Publications
Carbon-Aware Computing for Datacenters
Green computing Cloud computing Carbon-aware datacenter
Authors: Ana Radovanovic, Ross Koningstein, Ian Schneider, Bokan Chen, Alexandre Duarte, Binz Roy, Diyue Xiao, Maya Haridasan, Patrick Hung, Nick Care, Saurav Talukdar, Eric Mullen, Kendal Smith, MariEllen Cottman, Walfredo Cirne
Year: 2021
Published in: arXiv preprint.
Read me: Arxiv.
Abstract: The amount of CO2 emitted per kilowatt-hour on an electricity grid varies by time of day and substantially varies by location due to the types of generation. Networked collections of warehouse scale computers, sometimes called Hyperscale Computing, emit more carbon than needed if operated without regard to these variations in carbon intensity. This paper introduces Google's system for Carbon-Intelligent Compute Management, which actively minimizes electricity-based carbon footprint and power infrastructure costs by delaying temporally flexible workloads. The core component of the system is a suite of analytical pipelines used to gather the next day's carbon intensity forecasts, train day-ahead demand prediction models, and use risk-aware optimization to generate the next day's carbon-aware Virtual Capacity Curves (VCCs) for all datacenter clusters across Google's fleet. VCCs impose hourly limits on resources available to temporally flexible workloads while preserving overall daily capacity, enabling all such workloads to complete within a day. Data from operation shows that VCCs effectively limit hourly capacity when the grid's energy supply mix is carbon intensive and delay the execution of temporally flexible workloads to "greener" times.
Bibtex (copy):Annotation
This paper presents Google’s Carbon-Intelligent Computing System (CICS), that uses carbon-intensity data to shift datacenter jobs in time.
Based on carbon-intensity and power cost, the system computes a metric named virtual capacity curve (VCC) that limits the amount of CPU resources available in a cluster. This metric is then used by the system instead of the existing default/real cluster capacity that is typically used by job schedulers. This approach makes the system scheduler agnostic, making it more modular.
Internally, this strategy uses cpu usage as a proxy of memory, disk, and power usage. Hence the estimated power consumption of a given task is only based on the required cpu-load. However, it is not clear how the cpu-load is defined for a given task.
Tasks are divided between flexible and inflexible – I assume this is specified by the users, although it was not entirely clear. Hence, task shifting is only affecting flexible workload.
Flexible load is considered shapeable/shiftable as long as its total daily compute (CPU) demand is preserved. Moreover, if a cluster’s daily flexible demand is not met, the Carbon-Intelligent system is stopped for a week, allowing the forecasting models to adapt before reactivating it again.
Since the system forecasts VCC values, it allocates jobs according to it: i.e., if the carbon intensity is expected to be high before finishing a given task it might not start in the first place.
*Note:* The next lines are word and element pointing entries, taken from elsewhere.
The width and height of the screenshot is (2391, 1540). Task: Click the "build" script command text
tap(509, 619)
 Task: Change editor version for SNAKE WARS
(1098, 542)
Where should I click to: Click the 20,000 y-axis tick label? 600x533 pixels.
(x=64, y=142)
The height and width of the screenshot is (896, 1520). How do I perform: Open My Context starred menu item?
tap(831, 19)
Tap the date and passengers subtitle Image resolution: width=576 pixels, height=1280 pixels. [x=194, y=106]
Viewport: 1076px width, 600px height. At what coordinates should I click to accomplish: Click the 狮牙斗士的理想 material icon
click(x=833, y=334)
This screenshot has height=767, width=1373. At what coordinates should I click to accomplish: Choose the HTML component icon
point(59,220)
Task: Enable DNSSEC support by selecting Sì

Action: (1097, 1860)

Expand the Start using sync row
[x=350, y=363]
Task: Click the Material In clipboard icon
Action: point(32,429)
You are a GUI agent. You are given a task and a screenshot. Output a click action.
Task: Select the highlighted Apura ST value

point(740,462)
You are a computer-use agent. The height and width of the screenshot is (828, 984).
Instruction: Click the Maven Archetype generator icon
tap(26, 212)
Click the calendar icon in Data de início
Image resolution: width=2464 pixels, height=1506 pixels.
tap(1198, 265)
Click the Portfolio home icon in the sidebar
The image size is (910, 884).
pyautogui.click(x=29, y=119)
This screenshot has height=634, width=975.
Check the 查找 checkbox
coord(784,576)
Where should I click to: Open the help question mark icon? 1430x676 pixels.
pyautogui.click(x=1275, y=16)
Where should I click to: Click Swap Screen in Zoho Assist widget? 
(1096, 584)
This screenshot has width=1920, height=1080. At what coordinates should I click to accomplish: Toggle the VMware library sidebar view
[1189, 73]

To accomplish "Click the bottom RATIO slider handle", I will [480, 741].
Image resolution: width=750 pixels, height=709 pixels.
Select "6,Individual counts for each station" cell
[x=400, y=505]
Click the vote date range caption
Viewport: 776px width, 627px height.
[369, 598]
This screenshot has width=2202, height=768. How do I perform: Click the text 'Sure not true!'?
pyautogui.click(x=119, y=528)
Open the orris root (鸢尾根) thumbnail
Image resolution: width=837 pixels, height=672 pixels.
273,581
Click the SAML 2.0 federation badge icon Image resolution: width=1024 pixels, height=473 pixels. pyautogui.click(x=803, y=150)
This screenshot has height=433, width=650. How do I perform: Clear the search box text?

More details are given in the paper when discussing the ramp-down period. Because of that, I would argue that it does not seem to perform well if there are sudden changes in carbon intensity. This is not critical because carbon intensity seems to have smooth variations at the hour-level.
Carbon intensity data is collected using electricityMap.org (previous Tomorrow). However, instead of using the carbon footprint directly, the system computes a cost metric in dollars using a factor expressed in dollars per kilogram of CO2 emitted. What’s more, they factor in an estimation of infrastructure costs driven by clusters peak power consumption, reducing demand for future infrastructure builds required to support peak workload. Although, this is not related to the power bill directly, it reduces the environmental impact of having the infrastructure in place – and, obviously, it reduces costs.
Future work will consider spatial-flexibility, shifting workload to datacenters in different location based on expected carbon intensity. The authors anticipate some challenges since load shifting to other locations has overheads that can increase the overall carbon emissions. Hence, there are plans to develop new models that explicitly characterise spatially flexible demand while considering rebound effects.
While this solution is not targeting AI systems in particular, machine learning tasks can easily fit the definition of flexible jobs. In fact, this is mentioned in the paper. It would be interesting to see how some of these ideas can be exported to generic contexts, beyond the Google setting and the order of magnitude of savings in terms of carbon emissions.